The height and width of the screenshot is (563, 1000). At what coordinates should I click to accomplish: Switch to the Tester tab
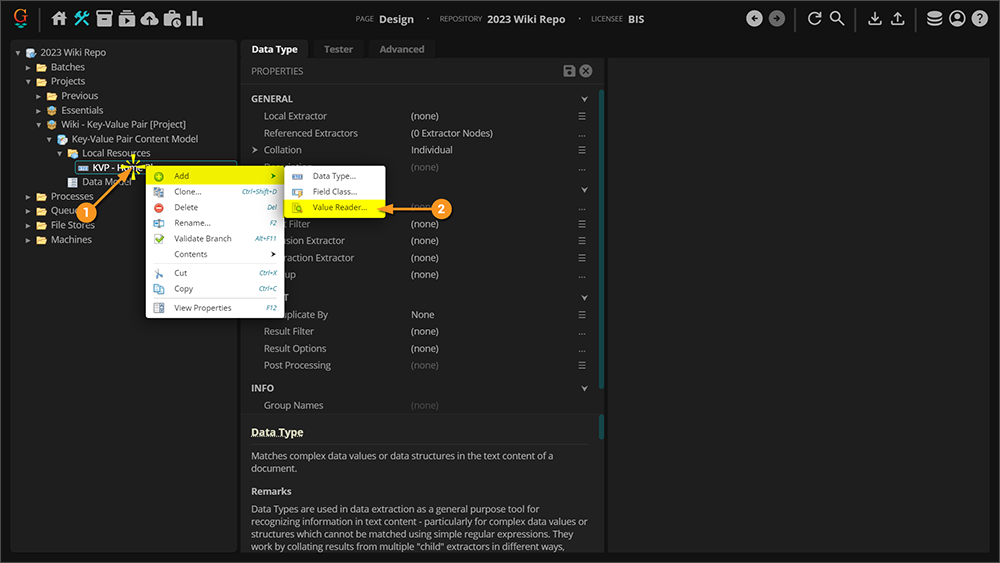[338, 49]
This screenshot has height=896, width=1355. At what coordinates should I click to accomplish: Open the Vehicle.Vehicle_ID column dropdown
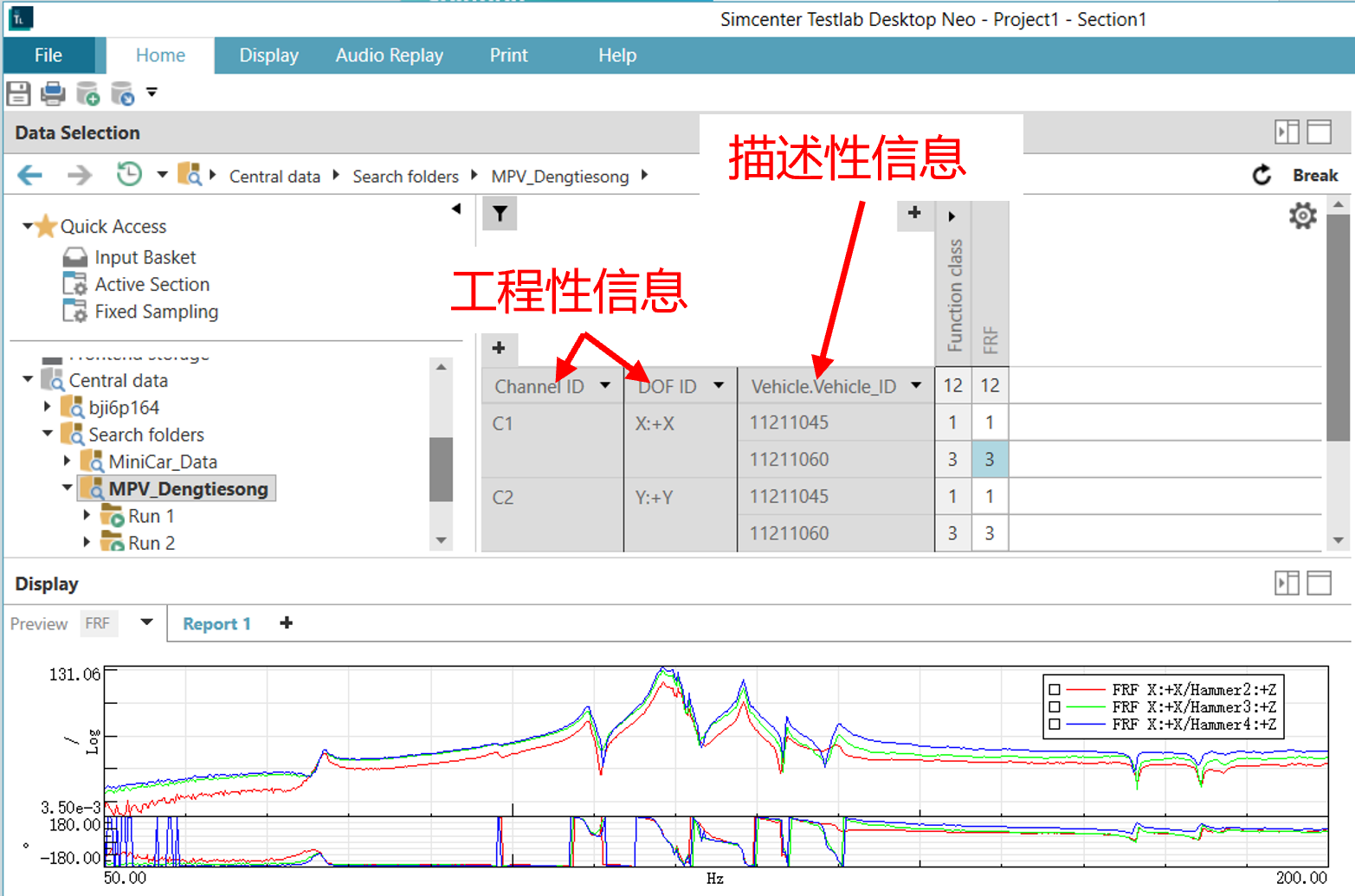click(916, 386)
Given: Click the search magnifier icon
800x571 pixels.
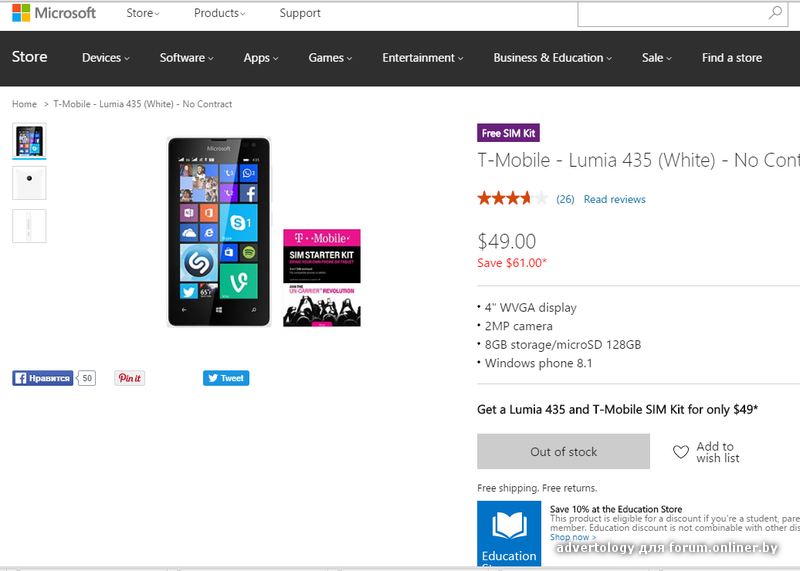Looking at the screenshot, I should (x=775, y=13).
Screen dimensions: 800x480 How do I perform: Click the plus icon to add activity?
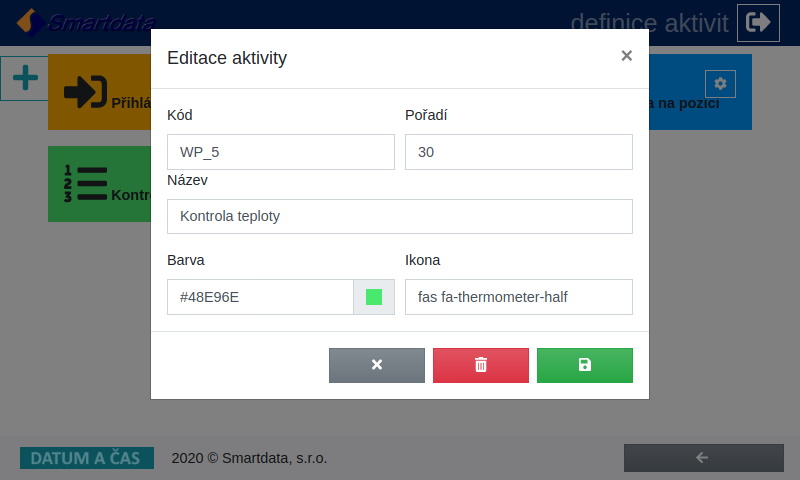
----------
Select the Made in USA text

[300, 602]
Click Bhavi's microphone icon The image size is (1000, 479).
----------
BRIEF: Look above for the line with "This screenshot has"; quote it and every line after it, stopping after the line with "Screen dimensions: 800x480", exactly, with nothing added and without pictures.

REPLY:
This screenshot has height=896, width=1355. At what coordinates should I click to accomplish: Open the Vehicle.Vehicle_ID column dropdown
click(916, 386)
Given: Click the search magnifier icon
800x571 pixels.
Looking at the screenshot, I should (x=775, y=13).
Screen dimensions: 800x480 How do I perform: Click the plus icon to add activity?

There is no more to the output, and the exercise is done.